Publish What You Pay for Real
By Mort Halperin
The Securities and Exchange Commission (SEC) on August 22, 2012, issued its long-awaited final rule on section 1504 of the Dodd-Frank legislation (Cardin-Lugar provision) which requires all companies regulated by the SEC to report all payments to governments for oil, gas, or mineral extraction on a project-by-project basis. The Open Society Foundations and our partners in the Publish What You Pay (PWYP) coalition had lobbied hard for release of the rule and for the content to follow the letter of the provision.
Despite vigorous lobbying by the oil industry and its many unsubstantiated claims, in the end the SEC rule follows the language of the provision and gives us most, if not all, of what we sought. There were three especially contentious issues: exemptions, definition of “de-minimus,” and definition of “project.” The SEC rule provides no exemptions and rejects the industry request to exempt contracts in countries where there are rules that might be read to make the required disclosures illegal. The rule defines “de-minimus” as requiring reporting of any payment or group of payments for $100,000 or more. The SEC explicitly rejected the industry call for de-minimus to be defined as “material” to the company. The coalition had urged the SEC to define “payment” and in the end it did not. However, it explicitly rejected the industry suggestions to define “project” to mean country or geographic basin, and it made it clear that a project could not be larger than a contract but that a contract might cover more than one project.
What happens next?
The U.S. PWYP coalition is examining the fine print of the rule to see what issues need to be tracked going forward. The oil industry is still threatening a lawsuit and that will need to be monitored and fought if the industry does sue. We also need to monitor the Congress to be sure there are no efforts to roll back the rule by legislation. This is likely to be a serious danger only if the Republicans take both houses and the presidency in the election. The coalition will be pressing the U.S. government to engage energetically with other governments where there are capital markets to encourage them to adopt a similar rule perhaps with an explicit definition of project.
The first and most immediate effort will be aimed at the EU which is already far along in developing legislation that in general terms tracks the Cardin-Lugar language. OSF has been an active participant in both a UK and an EU coalition. Both PWYP coalitions as well as the global network have mounted an all-out effort in Europe since Dodd-Frank was passed and we expect a final provision by the end of the year or early next year at the latest. The industry is pressing in Europe as well for country rather than project reporting, for a high minimum reporting level, and for exemptions for countries that prohibit disclosures. The momentum is with the coalition in light of the SEC rule, and it will be pressing for a provision at least as strong as the SEC rule.

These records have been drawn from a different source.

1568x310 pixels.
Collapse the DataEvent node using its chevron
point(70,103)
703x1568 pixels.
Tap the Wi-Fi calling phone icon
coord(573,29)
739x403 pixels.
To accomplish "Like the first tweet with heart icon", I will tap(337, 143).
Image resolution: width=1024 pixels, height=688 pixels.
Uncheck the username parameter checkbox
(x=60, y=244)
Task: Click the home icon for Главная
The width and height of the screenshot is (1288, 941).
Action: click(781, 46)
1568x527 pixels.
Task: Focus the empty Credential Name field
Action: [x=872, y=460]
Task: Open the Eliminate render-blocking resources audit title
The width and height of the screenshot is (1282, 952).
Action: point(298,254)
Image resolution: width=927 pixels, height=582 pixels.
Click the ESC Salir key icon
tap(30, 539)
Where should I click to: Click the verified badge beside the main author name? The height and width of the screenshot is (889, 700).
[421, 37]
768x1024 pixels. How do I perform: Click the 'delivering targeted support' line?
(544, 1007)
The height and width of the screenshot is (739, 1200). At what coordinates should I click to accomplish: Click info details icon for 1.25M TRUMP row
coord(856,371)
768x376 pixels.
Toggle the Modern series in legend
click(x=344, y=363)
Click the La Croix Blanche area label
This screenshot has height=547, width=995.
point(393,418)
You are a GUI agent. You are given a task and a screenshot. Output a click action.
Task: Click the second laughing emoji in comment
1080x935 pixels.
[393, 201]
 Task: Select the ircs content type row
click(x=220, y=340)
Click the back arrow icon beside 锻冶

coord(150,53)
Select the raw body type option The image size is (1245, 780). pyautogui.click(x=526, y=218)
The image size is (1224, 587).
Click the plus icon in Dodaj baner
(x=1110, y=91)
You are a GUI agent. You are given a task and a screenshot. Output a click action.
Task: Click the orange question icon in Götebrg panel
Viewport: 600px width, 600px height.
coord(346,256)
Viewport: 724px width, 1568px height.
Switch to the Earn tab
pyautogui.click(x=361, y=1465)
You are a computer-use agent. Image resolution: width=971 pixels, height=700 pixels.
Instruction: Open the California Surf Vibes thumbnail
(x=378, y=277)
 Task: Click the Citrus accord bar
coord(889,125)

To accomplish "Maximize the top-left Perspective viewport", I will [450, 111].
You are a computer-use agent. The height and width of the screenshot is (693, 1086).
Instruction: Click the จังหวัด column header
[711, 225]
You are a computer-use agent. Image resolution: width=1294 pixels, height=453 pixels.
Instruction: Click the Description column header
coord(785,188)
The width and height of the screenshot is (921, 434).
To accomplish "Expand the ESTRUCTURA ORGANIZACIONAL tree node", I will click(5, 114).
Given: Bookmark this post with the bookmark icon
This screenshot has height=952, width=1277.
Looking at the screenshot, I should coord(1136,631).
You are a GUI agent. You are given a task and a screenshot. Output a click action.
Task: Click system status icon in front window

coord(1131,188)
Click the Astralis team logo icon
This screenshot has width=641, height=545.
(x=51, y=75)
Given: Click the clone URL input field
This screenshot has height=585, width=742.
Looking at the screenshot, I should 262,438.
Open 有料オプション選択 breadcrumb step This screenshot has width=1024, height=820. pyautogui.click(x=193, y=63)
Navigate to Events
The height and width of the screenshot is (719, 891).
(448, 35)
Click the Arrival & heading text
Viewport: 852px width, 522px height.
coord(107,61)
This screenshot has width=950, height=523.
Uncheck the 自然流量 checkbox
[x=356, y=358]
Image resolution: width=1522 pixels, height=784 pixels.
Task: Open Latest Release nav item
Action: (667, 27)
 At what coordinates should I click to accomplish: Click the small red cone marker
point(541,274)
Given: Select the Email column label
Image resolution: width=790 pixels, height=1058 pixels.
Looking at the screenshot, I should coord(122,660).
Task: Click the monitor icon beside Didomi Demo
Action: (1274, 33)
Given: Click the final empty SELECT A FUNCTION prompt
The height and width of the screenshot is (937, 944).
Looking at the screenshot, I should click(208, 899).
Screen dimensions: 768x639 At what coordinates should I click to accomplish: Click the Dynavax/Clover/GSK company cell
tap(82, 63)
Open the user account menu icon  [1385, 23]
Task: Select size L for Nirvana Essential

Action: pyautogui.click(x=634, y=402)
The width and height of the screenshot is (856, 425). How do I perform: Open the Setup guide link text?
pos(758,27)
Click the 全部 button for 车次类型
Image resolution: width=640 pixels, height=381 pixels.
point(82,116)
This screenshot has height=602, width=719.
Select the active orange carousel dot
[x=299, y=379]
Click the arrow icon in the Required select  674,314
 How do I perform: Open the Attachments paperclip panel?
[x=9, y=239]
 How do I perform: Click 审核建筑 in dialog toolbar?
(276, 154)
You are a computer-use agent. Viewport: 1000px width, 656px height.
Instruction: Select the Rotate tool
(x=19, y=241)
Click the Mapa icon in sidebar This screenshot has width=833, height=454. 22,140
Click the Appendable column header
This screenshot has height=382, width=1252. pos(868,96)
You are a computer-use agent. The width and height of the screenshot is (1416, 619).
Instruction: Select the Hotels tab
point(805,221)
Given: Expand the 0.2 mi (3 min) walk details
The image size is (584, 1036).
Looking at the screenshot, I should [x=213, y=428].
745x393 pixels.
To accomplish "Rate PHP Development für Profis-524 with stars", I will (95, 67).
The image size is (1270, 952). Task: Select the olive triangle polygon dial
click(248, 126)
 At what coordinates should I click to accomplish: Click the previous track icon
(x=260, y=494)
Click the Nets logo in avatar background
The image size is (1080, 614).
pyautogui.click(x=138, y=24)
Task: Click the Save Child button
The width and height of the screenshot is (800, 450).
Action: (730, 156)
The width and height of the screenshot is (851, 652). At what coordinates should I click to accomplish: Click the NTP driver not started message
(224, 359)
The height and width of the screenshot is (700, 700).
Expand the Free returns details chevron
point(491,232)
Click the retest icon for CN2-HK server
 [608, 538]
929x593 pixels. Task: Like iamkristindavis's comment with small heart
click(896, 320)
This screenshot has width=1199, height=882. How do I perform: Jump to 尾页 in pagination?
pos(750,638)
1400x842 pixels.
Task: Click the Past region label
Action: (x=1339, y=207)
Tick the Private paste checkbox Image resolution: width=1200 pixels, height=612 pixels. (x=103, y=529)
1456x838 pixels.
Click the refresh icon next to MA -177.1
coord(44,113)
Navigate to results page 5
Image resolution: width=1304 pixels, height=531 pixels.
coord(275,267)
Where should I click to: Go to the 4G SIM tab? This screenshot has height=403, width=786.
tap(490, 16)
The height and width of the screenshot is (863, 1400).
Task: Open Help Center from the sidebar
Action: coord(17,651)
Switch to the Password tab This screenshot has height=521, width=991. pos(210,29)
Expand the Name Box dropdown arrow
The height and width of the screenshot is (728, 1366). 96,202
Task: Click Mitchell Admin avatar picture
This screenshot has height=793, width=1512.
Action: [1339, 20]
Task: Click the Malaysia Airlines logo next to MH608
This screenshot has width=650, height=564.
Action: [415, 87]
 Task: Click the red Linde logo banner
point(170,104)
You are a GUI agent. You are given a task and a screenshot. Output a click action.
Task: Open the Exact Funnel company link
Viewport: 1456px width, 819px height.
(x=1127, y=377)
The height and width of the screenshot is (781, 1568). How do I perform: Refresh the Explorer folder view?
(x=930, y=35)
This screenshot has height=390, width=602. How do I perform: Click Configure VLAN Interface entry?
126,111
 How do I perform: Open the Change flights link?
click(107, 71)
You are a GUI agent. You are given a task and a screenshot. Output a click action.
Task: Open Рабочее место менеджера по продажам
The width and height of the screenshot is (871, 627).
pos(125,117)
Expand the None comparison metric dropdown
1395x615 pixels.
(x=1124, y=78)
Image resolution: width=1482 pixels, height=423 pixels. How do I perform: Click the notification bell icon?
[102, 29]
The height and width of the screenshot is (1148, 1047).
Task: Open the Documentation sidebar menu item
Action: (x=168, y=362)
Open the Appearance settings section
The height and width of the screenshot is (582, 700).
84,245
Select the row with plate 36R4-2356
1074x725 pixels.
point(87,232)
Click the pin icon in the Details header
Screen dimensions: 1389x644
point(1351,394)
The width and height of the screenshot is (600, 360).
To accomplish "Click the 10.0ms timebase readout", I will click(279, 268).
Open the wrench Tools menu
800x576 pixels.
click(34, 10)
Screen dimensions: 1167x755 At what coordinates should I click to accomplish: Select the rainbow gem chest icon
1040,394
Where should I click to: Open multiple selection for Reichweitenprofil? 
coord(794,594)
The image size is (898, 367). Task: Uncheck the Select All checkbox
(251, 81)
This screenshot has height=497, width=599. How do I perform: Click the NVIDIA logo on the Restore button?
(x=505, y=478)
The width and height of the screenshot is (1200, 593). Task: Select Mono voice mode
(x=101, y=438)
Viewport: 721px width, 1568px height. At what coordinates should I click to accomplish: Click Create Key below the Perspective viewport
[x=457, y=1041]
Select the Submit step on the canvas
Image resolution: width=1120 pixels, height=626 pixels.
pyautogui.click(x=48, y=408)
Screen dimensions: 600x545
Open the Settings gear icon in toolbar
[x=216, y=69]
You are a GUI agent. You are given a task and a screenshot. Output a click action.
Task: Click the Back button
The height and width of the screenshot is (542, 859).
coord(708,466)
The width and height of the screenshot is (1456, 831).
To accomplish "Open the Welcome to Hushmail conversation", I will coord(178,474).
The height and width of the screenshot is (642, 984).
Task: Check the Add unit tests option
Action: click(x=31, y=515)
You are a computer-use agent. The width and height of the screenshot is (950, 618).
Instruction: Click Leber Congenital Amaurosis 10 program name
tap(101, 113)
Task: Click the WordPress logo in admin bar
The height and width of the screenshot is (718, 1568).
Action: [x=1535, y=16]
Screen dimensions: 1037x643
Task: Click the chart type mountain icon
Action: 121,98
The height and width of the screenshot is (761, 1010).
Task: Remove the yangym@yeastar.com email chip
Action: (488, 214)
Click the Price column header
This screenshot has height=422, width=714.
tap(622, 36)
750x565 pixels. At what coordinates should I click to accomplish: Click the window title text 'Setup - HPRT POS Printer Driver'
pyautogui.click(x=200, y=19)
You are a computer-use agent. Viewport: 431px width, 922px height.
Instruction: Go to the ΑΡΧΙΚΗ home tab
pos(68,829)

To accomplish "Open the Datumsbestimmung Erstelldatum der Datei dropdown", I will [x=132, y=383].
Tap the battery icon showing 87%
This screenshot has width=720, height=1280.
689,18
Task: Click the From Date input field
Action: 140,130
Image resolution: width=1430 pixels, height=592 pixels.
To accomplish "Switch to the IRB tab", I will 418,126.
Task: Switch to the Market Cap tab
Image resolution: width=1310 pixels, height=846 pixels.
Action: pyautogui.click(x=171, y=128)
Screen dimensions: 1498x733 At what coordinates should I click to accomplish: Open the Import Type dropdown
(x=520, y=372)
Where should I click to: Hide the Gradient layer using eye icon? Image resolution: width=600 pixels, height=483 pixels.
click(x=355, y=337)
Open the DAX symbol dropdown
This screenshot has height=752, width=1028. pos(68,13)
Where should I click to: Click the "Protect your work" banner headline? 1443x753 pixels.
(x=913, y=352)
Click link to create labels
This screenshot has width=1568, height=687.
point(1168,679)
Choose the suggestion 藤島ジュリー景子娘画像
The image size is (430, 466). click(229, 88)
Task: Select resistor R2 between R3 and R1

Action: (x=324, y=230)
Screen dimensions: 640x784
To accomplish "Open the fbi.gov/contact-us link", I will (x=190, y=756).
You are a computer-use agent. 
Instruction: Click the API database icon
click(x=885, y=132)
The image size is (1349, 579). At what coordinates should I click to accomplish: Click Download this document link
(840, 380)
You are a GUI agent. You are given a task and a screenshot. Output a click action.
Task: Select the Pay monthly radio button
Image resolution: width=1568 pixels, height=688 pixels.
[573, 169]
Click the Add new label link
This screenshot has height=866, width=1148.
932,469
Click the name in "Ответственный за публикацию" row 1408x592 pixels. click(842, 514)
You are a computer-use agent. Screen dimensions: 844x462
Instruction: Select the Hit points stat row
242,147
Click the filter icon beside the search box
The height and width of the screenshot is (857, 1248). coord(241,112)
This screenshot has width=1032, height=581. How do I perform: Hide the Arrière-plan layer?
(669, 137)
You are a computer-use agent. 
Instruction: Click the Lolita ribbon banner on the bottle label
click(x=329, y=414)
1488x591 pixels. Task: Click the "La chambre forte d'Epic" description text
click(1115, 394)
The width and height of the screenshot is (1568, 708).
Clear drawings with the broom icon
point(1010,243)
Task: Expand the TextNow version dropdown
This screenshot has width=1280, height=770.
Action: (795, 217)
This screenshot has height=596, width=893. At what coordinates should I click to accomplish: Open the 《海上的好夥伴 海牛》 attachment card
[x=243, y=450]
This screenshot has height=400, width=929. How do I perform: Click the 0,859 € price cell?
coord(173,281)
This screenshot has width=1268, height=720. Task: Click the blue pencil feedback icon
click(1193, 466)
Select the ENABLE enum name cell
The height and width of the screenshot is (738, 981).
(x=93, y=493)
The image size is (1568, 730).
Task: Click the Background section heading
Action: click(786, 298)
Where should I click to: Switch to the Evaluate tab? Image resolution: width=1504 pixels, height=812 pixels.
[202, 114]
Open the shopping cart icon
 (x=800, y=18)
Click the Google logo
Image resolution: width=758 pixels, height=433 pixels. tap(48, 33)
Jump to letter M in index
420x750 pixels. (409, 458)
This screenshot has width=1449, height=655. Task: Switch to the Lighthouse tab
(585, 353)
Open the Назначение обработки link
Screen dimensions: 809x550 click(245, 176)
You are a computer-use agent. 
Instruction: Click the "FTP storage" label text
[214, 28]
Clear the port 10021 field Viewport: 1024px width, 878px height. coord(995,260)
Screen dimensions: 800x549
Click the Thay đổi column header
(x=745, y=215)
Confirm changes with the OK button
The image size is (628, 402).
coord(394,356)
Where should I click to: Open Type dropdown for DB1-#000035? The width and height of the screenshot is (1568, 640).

The goal then will be to make the rule global and legally binding everywhere. One next step will be to press for such rules in the remaining capital markets including Norway, Canada, Australia, South Africa, China, and Japan. At the same time the global PWYP coalition will be seeking to persuade exporting countries to adopt these rules for all contracts that they sign even with companies that are not covered. Aid donors will be asked to restrict development assistance to countries that sign contracts without these disclosure provisions.
Then the real work begins to empower civil society in the exporting countries so that they access this data and use it effectively to be sure that the resources are used for the benefit of the people of the country.
Morton H. Halperin is an executive advisor to the Open Society Foundations.